_Task requirements_
Put every line of the records below into a numbered list, omitting any blank lines.

* * * * * * *

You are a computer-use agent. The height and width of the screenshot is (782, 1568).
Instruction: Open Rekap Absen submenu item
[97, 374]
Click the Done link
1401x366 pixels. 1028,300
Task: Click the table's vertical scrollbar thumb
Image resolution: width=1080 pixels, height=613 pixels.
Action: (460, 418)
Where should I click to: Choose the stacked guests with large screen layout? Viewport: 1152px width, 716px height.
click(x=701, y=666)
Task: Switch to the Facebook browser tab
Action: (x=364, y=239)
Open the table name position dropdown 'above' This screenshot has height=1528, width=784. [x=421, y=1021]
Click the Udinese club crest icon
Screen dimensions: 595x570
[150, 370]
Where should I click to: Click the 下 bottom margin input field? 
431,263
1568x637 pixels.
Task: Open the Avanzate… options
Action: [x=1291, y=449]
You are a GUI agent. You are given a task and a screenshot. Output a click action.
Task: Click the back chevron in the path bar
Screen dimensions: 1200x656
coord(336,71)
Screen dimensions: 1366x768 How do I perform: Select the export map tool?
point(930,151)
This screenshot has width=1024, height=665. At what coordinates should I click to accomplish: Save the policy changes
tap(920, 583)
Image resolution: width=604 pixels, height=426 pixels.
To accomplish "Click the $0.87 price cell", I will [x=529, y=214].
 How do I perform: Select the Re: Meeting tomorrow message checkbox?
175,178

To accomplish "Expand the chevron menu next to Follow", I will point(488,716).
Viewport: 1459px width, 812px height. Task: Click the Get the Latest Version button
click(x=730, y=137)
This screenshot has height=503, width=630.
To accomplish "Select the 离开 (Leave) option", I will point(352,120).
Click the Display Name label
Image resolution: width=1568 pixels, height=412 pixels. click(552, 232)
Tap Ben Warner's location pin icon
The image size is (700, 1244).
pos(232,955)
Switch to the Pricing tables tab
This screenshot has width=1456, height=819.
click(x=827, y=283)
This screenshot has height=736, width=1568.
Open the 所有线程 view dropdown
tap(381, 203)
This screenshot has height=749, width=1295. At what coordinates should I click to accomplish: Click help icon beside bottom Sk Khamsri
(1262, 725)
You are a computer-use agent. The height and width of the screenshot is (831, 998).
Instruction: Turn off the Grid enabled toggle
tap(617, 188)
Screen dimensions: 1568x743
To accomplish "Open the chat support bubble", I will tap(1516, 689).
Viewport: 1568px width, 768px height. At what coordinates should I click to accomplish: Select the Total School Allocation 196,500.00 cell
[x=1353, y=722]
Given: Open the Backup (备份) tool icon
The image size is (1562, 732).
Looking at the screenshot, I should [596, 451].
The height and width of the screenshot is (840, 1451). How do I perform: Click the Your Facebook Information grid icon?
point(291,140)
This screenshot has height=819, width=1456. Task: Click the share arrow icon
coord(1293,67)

* * * * * * *

_Answer for this exercise_
1. You are a computer-use agent. The height and width of the screenshot is (782, 1568).
2. Instruction: Open Rekap Absen submenu item
3. [97, 374]
4. Click the Done link
5. 1401x366 pixels. 1028,300
6. Task: Click the table's vertical scrollbar thumb
7. Image resolution: width=1080 pixels, height=613 pixels.
8. Action: (460, 418)
9. Where should I click to: Choose the stacked guests with large screen layout? Viewport: 1152px width, 716px height.
10. click(x=701, y=666)
11. Task: Switch to the Facebook browser tab
12. Action: (x=364, y=239)
13. Open the table name position dropdown 'above' This screenshot has height=1528, width=784. [x=421, y=1021]
14. Click the Udinese club crest icon
15. Screen dimensions: 595x570
16. [150, 370]
17. Where should I click to: Click the 下 bottom margin input field? 
18. 431,263
19. 1568x637 pixels.
20. Task: Open the Avanzate… options
21. Action: [x=1291, y=449]
22. You are a GUI agent. You are given a task and a screenshot. Output a click action.
23. Task: Click the back chevron in the path bar
24. Screen dimensions: 1200x656
25. coord(336,71)
26. Screen dimensions: 1366x768 How do I perform: Select the export map tool?
27. point(930,151)
28. This screenshot has width=1024, height=665. At what coordinates should I click to accomplish: Save the policy changes
29. tap(920, 583)
30. Image resolution: width=604 pixels, height=426 pixels.
31. To accomplish "Click the $0.87 price cell", I will [x=529, y=214].
32.  How do I perform: Select the Re: Meeting tomorrow message checkbox?
33. 175,178
34. To accomplish "Expand the chevron menu next to Follow", I will point(488,716).
35. Viewport: 1459px width, 812px height. Task: Click the Get the Latest Version button
36. click(x=730, y=137)
37. This screenshot has height=503, width=630.
38. To accomplish "Select the 离开 (Leave) option", I will point(352,120).
39. Click the Display Name label
40. Image resolution: width=1568 pixels, height=412 pixels. click(552, 232)
41. Tap Ben Warner's location pin icon
42. The image size is (700, 1244).
43. pos(232,955)
44. Switch to the Pricing tables tab
45. This screenshot has width=1456, height=819.
46. click(x=827, y=283)
47. This screenshot has height=736, width=1568.
48. Open the 所有线程 view dropdown
49. tap(381, 203)
50. This screenshot has height=749, width=1295. At what coordinates should I click to accomplish: Click help icon beside bottom Sk Khamsri
51. (1262, 725)
52. You are a computer-use agent. The height and width of the screenshot is (831, 998).
53. Instruction: Turn off the Grid enabled toggle
54. tap(617, 188)
55. Screen dimensions: 1568x743
56. To accomplish "Open the chat support bubble", I will tap(1516, 689).
57. Viewport: 1568px width, 768px height. At what coordinates should I click to accomplish: Select the Total School Allocation 196,500.00 cell
58. [x=1353, y=722]
59. Given: Open the Backup (备份) tool icon
60. The image size is (1562, 732).
61. Looking at the screenshot, I should [596, 451].
62. The height and width of the screenshot is (840, 1451). How do I perform: Click the Your Facebook Information grid icon?
63. point(291,140)
64. This screenshot has height=819, width=1456. Task: Click the share arrow icon
65. coord(1293,67)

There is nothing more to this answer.